Fibular collateral ligament
Extends from the lateral condyle of the femur to the lateral side of the head of the fibula. It strengthens the lateral aspect of the joint.
Anterior cruciate ligament (ACL)
Extends posteriorly and laterally from a point anterior to the intercondylar area of the tibia to the posterior part of the medial surface of the lateral condyle of the femur. The ACL limits hyperextension of the knee and prevents the tibia from moving anteriorly.

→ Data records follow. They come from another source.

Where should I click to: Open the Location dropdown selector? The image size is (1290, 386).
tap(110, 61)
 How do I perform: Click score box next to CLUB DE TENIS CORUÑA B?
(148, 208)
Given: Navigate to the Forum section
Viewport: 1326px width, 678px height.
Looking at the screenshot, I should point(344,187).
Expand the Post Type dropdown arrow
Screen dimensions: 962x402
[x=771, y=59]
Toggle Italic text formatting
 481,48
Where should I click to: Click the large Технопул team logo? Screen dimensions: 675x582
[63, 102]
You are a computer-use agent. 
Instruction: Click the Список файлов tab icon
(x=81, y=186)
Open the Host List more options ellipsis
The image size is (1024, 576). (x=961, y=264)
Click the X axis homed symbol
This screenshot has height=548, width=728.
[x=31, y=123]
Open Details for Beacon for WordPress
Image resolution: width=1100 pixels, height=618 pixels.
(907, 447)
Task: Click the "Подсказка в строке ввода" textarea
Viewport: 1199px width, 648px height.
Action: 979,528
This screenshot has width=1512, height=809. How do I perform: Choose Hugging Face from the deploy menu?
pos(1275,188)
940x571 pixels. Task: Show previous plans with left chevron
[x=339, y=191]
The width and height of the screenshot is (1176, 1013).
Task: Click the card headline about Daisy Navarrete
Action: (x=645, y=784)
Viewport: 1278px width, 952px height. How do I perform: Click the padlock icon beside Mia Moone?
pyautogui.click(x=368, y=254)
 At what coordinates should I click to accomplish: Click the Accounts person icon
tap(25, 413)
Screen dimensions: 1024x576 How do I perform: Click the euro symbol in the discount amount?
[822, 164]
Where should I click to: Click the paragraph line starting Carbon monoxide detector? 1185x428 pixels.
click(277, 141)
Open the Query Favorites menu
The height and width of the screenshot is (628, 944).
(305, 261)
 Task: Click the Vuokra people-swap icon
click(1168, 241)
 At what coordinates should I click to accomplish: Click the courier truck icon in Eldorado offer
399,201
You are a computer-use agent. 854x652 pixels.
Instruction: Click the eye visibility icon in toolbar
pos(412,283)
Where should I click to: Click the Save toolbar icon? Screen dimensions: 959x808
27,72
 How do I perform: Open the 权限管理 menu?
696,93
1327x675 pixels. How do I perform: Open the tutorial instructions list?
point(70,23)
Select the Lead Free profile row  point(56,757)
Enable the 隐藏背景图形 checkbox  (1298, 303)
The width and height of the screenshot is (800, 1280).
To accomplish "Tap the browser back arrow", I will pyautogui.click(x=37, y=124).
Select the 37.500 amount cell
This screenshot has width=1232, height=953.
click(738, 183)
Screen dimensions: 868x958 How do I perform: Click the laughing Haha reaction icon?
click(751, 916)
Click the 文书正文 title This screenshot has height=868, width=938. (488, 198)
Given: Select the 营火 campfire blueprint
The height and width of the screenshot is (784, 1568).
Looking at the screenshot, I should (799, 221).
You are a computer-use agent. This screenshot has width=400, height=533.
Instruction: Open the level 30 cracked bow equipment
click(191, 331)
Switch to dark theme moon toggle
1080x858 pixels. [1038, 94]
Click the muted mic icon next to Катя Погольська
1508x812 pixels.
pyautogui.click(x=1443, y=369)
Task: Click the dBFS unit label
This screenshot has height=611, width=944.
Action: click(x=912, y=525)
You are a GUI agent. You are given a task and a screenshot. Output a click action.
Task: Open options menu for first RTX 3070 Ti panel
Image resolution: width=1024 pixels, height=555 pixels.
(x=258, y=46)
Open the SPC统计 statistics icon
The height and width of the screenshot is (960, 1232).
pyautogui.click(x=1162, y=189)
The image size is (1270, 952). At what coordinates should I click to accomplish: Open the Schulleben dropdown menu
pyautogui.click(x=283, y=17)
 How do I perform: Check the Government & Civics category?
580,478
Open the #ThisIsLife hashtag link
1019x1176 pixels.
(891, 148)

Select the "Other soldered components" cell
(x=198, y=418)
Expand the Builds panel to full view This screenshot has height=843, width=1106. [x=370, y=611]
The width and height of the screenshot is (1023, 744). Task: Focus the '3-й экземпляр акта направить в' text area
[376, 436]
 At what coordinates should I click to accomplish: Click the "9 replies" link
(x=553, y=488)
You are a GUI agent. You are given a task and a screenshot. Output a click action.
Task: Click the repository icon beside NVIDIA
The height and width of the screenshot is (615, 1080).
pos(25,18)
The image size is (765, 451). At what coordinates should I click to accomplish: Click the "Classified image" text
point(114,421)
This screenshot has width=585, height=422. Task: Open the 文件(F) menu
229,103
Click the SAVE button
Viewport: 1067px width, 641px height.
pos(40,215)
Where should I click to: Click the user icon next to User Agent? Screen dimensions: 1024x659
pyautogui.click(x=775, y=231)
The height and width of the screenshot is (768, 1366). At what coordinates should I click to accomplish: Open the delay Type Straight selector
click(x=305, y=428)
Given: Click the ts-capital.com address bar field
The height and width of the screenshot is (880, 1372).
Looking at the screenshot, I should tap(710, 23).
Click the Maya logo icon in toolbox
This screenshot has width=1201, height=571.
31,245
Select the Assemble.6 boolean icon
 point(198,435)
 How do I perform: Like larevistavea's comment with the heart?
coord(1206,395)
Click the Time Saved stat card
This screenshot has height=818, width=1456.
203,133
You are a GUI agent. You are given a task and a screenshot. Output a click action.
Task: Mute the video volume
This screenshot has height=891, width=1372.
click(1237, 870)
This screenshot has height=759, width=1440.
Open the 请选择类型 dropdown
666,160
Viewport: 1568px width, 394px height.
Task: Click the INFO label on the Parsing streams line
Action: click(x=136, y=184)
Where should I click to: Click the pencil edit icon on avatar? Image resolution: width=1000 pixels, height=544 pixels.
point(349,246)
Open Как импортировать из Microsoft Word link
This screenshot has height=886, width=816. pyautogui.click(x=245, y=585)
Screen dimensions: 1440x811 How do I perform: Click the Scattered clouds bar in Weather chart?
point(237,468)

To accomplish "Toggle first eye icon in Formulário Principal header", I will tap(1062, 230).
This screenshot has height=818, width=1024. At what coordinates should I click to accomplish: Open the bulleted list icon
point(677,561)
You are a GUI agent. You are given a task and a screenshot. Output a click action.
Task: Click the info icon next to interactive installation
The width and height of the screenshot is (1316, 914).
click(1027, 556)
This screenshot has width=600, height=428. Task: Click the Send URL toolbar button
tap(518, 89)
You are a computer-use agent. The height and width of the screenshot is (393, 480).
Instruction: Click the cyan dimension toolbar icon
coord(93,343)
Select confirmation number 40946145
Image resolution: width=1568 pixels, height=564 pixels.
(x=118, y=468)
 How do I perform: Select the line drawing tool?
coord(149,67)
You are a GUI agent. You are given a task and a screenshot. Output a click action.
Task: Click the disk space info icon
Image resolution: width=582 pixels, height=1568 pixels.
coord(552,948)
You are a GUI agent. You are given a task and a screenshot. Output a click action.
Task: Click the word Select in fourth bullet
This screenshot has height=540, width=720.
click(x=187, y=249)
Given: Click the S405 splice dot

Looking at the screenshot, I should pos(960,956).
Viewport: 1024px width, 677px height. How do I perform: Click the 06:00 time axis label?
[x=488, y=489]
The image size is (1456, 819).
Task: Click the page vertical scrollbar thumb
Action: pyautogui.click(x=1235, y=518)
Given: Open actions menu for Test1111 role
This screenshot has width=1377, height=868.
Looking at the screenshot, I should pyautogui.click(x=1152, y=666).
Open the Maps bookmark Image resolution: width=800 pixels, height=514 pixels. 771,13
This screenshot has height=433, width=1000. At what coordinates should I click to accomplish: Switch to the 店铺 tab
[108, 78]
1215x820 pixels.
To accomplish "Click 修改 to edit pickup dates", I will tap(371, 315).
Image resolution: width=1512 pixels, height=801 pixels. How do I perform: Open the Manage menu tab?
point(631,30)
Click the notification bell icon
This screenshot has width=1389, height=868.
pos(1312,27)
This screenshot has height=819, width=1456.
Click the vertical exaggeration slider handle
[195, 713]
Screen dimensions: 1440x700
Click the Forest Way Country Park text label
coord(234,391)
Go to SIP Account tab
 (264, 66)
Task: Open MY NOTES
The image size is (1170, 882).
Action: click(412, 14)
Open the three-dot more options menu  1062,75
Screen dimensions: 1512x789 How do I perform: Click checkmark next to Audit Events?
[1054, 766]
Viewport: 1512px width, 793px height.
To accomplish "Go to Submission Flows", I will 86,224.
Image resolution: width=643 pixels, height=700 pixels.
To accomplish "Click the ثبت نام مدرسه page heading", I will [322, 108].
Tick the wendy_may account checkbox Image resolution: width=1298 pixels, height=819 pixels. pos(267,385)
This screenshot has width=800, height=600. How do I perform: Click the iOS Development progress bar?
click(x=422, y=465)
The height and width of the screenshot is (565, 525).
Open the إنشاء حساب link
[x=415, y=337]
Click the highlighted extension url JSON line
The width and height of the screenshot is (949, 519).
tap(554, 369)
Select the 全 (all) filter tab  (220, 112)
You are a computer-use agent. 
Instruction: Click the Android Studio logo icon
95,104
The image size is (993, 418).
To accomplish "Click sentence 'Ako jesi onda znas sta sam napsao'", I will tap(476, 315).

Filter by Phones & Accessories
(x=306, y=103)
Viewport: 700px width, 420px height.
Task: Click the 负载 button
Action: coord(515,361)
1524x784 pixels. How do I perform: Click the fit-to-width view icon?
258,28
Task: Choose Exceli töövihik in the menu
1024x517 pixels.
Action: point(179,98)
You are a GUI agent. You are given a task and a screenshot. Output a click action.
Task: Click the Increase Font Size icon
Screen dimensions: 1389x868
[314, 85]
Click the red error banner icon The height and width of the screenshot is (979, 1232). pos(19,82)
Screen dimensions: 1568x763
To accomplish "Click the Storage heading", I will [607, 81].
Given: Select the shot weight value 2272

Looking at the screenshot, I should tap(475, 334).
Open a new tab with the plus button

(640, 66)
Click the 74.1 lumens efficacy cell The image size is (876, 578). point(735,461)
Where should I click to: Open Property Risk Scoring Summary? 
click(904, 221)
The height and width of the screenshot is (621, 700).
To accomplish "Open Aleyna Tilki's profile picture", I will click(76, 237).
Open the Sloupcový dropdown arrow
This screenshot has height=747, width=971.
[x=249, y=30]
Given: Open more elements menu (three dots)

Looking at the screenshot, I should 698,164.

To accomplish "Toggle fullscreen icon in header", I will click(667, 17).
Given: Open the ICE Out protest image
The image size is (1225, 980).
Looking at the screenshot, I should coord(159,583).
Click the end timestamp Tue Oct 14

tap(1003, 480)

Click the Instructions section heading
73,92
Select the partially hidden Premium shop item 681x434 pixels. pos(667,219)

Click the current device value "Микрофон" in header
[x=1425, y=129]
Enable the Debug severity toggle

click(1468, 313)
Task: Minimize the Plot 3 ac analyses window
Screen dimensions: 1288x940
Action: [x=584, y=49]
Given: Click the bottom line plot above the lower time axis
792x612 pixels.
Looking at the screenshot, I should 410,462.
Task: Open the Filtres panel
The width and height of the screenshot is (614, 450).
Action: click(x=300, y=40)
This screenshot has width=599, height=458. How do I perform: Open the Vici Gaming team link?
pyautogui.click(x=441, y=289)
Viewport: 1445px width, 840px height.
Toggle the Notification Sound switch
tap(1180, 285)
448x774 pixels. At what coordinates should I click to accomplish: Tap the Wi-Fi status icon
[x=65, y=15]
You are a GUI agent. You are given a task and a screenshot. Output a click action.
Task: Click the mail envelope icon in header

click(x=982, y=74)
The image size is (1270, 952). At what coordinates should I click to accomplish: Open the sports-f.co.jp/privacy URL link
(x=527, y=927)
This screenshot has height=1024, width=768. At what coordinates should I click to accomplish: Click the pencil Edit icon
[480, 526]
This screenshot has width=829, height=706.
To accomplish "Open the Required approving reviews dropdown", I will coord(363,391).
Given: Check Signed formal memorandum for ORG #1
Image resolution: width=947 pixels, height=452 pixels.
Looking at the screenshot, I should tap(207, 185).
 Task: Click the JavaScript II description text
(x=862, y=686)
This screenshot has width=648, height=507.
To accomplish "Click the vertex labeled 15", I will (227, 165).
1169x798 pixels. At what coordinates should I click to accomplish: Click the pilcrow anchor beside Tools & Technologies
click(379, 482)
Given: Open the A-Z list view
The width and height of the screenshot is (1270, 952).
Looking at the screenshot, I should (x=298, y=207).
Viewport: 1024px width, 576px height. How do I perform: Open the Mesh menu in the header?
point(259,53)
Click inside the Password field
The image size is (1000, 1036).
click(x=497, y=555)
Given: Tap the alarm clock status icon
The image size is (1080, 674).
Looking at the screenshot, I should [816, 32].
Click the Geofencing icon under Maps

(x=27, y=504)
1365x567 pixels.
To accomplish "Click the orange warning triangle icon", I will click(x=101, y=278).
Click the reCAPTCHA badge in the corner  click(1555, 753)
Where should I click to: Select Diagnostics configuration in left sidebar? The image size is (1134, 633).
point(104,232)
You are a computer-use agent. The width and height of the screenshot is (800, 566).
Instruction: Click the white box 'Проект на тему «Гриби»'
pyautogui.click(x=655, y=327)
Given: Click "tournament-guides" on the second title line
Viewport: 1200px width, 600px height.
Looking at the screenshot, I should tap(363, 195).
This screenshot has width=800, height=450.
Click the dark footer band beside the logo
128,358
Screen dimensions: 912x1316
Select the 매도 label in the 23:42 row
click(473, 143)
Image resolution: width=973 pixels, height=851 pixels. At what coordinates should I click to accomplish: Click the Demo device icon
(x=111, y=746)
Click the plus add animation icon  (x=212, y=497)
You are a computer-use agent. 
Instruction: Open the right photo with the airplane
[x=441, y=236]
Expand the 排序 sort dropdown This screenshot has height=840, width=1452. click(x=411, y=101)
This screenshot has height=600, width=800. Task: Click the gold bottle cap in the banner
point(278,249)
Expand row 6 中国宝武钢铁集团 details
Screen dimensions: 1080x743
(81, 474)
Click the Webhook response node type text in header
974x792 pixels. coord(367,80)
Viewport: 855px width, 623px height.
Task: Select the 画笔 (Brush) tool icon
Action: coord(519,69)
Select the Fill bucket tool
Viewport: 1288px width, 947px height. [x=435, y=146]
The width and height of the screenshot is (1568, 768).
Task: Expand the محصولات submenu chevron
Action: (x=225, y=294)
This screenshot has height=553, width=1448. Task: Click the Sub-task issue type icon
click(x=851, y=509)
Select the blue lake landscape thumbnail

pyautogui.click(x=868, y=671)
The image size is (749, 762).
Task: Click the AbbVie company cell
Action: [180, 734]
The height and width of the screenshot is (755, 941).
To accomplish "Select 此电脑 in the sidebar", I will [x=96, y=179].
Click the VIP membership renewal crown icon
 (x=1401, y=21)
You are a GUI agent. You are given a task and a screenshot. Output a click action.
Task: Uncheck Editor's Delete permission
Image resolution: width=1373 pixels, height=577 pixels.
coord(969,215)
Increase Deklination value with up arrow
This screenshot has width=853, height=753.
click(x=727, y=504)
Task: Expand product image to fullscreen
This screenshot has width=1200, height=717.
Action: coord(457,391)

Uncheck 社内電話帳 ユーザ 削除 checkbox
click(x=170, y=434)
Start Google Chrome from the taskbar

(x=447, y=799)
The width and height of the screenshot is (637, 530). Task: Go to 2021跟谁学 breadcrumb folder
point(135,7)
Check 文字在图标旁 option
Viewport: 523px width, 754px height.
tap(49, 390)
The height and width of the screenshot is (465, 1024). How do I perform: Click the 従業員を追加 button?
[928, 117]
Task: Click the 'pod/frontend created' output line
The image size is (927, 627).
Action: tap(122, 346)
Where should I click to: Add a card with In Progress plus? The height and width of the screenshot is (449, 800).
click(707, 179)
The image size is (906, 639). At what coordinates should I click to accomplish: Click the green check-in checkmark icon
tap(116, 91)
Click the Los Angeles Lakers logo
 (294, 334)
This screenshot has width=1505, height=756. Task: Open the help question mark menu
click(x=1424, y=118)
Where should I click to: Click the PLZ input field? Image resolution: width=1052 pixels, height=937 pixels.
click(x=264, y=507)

Posterior cruciate ligament (PCL)
Extends anteriorly and medially from a depression on the posterior intercondylar area of the tibia and lateral meniscus to the anterior part of the lateral surface of the medial condyle of the femur. The PCL prevents the the tibia from moving posteriorly.
Articular discs
AKA menisci; two fibrocartilage discs between the tibial and femoral condyles that act as cushions for the femur. Also provide some stability.
Medial meniscus
Semicircular piece of fibrocartilage (C-shaped). Its anterior end is attached to the anterior intercondylar fossa of the tibia, anterior to the anterior cruciate ligament. Its posterior end is attached to the posterior intercondylar fossa of the tibia between the attachments of the posterior cruciate ligament and lateral meniscus.
Lateral meniscus
Nearly circular piece of fibrocartilage (incomplete O in shape). Its anterior end is attached anteriorly to the intercondylar eminence of the tibia, and laterally and posteriorly to the anterior cruciate ligament. Its posterior end is attached posteriorly to the intercondylar eminence of the tibia, and anteriorly to the posterior end of the medial meniscus.
Bursae of the knee joint
Three bursae are associated with the knee joint.